In general, trying to reason about the order of whole file transformations is tedious. For authors of ppx rewriters, you don’t know what other ppx rewriters the user is going to use in combination with your own ppx rewriter and how they will all interact with each others. For users of ppx rewriters, they usually don’t know the low-level implementation details of each ppx rewriters and how they should be ordered. That’s why in ppxlib we made the design choice that the overall rewriting is always completely independent of the order in which the ppx rewriters are specified.
In conclusion, in today’s world you cannot reliably enforce a particular order. I would suggest to describe your use case more in detail so that we can see how it can fit in the current world or how we can extend the world to make it work.
ppx1 : traverses the AST, and makes sure that invocations of ppx2 do not occur in particular syntactic positions, and that “deriving bin_io” and another deriving target do not occur anywhere in the original AST; fail if these properties do not hold
ppx2 : rewrites some types to include “deriving bin_io” and the other deriving target
ppx3 : rewrites based on the other deriving target
So if ppx2 were applied before ppx1, for example, compilation will fail unnecessarily.
I’m not sure what additional detail you’re seeking, beyond what I wrote above.
ppx1 does not change the AST in any way, it’s just there to enforce syntactic restrictions.
ppx2, besides adding “deriving bin_io” and another deriving target, also generates some functor invocation boilerplate.
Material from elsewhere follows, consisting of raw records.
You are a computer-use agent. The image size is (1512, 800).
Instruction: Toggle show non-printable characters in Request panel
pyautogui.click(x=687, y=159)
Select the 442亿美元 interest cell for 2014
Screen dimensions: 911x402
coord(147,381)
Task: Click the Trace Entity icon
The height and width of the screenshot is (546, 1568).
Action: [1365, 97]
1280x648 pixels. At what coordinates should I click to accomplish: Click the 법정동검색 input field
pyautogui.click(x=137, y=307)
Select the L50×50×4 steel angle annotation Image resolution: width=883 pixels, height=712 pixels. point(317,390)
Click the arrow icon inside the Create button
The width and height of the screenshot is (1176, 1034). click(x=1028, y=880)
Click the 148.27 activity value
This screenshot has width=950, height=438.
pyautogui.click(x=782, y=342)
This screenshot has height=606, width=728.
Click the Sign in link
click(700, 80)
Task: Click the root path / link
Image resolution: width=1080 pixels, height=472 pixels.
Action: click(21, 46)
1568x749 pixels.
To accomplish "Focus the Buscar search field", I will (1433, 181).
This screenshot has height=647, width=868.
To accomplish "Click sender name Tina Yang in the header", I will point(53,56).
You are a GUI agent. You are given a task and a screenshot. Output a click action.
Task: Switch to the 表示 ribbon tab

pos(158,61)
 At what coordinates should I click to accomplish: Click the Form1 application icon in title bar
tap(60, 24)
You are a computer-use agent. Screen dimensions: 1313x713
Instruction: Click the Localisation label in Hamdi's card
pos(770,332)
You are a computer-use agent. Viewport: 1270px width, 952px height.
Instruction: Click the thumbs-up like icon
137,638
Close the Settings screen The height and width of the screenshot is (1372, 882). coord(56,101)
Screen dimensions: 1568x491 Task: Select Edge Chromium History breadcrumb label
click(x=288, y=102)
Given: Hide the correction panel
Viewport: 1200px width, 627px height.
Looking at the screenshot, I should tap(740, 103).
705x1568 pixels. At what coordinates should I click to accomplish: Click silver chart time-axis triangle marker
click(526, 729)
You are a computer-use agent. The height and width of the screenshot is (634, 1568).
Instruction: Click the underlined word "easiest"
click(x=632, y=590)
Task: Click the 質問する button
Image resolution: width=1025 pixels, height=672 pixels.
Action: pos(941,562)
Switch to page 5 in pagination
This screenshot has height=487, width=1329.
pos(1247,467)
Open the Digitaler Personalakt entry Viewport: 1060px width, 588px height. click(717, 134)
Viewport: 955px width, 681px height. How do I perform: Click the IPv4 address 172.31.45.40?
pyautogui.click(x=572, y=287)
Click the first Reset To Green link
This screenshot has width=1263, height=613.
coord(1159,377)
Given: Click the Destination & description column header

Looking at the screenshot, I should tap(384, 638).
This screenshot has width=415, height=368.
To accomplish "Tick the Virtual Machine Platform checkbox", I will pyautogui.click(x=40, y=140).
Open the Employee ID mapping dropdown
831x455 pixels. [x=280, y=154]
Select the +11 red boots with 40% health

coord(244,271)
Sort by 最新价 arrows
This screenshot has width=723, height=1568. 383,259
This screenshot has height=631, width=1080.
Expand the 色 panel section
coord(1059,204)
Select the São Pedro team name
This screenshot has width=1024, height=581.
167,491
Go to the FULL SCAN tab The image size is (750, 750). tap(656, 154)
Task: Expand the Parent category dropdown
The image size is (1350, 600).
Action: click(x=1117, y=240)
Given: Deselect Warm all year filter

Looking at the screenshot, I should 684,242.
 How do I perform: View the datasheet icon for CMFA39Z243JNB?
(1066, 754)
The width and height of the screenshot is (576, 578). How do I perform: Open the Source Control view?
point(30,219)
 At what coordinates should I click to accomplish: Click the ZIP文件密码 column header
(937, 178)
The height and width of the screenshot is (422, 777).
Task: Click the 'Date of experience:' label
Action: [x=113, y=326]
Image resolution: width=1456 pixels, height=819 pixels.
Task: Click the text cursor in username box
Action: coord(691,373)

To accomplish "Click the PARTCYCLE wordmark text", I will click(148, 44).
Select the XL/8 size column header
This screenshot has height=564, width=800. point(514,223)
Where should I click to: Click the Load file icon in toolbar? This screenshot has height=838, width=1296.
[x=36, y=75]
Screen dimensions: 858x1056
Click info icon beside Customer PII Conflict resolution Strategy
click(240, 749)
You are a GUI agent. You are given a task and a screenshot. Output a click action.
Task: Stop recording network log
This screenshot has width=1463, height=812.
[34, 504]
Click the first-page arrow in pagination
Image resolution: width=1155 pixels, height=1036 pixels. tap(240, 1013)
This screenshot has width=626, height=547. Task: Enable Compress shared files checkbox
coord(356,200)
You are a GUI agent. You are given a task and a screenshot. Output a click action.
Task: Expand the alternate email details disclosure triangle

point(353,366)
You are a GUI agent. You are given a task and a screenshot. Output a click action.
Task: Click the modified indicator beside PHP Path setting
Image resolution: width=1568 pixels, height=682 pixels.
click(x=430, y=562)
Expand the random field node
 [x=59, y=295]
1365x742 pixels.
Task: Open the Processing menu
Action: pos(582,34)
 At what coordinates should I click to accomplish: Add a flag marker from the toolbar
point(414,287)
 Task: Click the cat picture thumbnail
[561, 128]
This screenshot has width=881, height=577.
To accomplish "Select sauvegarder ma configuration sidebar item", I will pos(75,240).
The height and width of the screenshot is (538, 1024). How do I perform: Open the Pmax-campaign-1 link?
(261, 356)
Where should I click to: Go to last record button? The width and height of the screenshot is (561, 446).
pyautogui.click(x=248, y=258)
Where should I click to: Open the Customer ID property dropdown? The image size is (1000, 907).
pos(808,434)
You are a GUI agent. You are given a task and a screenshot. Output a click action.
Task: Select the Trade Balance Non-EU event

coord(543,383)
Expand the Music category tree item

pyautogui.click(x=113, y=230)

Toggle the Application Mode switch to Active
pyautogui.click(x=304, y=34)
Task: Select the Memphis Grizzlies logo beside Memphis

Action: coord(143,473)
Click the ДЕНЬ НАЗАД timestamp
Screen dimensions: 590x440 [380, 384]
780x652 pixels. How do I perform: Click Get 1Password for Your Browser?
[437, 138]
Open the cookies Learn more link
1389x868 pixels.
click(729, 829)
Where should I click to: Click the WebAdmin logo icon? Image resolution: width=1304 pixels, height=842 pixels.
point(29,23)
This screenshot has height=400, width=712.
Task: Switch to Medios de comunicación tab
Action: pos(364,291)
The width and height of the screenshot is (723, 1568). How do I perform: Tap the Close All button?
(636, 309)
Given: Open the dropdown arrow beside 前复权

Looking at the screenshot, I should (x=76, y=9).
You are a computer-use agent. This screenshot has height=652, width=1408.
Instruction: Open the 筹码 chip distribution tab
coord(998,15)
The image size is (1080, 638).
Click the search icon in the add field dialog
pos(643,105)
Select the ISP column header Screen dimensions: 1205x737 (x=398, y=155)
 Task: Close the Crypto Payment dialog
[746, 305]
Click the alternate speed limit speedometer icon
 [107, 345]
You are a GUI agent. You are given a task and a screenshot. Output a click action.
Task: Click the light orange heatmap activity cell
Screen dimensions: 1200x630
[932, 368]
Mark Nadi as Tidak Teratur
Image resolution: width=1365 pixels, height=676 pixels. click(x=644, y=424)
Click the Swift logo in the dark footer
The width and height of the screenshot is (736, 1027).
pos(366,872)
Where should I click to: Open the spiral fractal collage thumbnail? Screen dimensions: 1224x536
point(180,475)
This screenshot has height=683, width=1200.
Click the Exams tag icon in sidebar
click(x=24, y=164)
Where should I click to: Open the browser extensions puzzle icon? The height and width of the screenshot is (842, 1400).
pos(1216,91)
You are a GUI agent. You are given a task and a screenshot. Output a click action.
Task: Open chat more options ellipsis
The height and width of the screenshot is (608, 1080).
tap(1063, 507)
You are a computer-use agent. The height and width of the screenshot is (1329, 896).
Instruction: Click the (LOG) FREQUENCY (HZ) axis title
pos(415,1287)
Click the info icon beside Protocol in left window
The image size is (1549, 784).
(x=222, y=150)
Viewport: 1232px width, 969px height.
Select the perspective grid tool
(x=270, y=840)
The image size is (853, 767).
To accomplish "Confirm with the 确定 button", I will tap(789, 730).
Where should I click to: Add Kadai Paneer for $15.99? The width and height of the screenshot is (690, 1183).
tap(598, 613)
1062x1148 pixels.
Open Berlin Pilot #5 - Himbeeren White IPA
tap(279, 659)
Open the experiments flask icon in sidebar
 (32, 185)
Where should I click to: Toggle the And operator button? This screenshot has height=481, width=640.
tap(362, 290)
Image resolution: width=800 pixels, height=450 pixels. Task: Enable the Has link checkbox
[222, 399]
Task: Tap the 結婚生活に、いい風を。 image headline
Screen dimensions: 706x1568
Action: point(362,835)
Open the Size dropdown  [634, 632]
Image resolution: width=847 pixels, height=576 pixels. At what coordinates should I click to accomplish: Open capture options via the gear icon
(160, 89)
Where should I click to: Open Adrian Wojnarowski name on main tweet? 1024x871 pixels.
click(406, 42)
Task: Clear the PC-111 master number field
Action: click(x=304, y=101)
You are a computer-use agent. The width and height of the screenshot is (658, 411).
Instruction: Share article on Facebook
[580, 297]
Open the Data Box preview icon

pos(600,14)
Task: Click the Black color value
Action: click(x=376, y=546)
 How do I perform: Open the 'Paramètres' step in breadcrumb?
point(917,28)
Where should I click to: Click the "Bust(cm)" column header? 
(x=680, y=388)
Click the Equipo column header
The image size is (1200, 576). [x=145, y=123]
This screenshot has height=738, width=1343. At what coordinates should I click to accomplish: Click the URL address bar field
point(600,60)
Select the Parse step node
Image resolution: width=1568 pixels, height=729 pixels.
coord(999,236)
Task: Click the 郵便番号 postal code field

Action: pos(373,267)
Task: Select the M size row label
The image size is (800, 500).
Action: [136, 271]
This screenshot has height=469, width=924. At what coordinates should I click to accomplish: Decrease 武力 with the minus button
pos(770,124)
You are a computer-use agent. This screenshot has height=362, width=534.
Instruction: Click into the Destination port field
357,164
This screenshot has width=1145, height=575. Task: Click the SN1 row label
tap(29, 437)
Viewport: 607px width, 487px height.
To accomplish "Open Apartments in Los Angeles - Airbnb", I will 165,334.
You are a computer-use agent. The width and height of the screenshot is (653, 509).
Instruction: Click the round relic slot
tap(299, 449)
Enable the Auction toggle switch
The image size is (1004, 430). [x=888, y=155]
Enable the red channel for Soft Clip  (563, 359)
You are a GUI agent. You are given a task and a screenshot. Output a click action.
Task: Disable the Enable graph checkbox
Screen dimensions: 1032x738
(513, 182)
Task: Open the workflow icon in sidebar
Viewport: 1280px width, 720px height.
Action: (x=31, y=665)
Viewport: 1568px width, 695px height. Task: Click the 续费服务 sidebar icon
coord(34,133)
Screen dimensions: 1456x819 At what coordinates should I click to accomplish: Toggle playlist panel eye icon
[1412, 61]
ppx3 processes the other deriving target, generating some simple value definitions within a module.
Based on your earlier comment, we should be able to run ppx1 as a separate check, not as part of compile-time processing. At compile time, ppx2 and ppx3 should then work without regard to order.
My current workflow is about applying first rewriter and then second.
first rewriter searches for type declarations annotated as [@@first] and replaces them by two or three other type declarations. Original declaration is removed from the code in general case. Generated type declarations are annotated by [@@deriving...] (usually by copying all other attributes except [@@first] from original type definition).
[@@deriving second] generates the rest of the code.
Example. Before
type t = ... [@@first] [@@deriving blah]
after applying first
type t1 = FullyAbstractType of t [@@deriving blah]
type t = ... (* reconstruct original t using t1*) [@@deriving blah]
type t3 = ... [@@deriving blah]
and then [@deriving blah] is expanded.
Also, I want to mention that the original type declaration should be removed by syntax extension, and hence I can’t use Driver.register_transformation ~rule because it saves old definitions.
Thanks for the details. We have a very similar ppx rewriter inside Jane Street, except that instead of using a [@@first] attribute we put the whole type declaration inside an extension point:
[%%foo type t = ... [@@deriving ...] ]
(* or: *)
type%foo t = ... [@@deriving ...]
Using an extension point fits well in the ppxlib model, so I’d suggest to do that instead.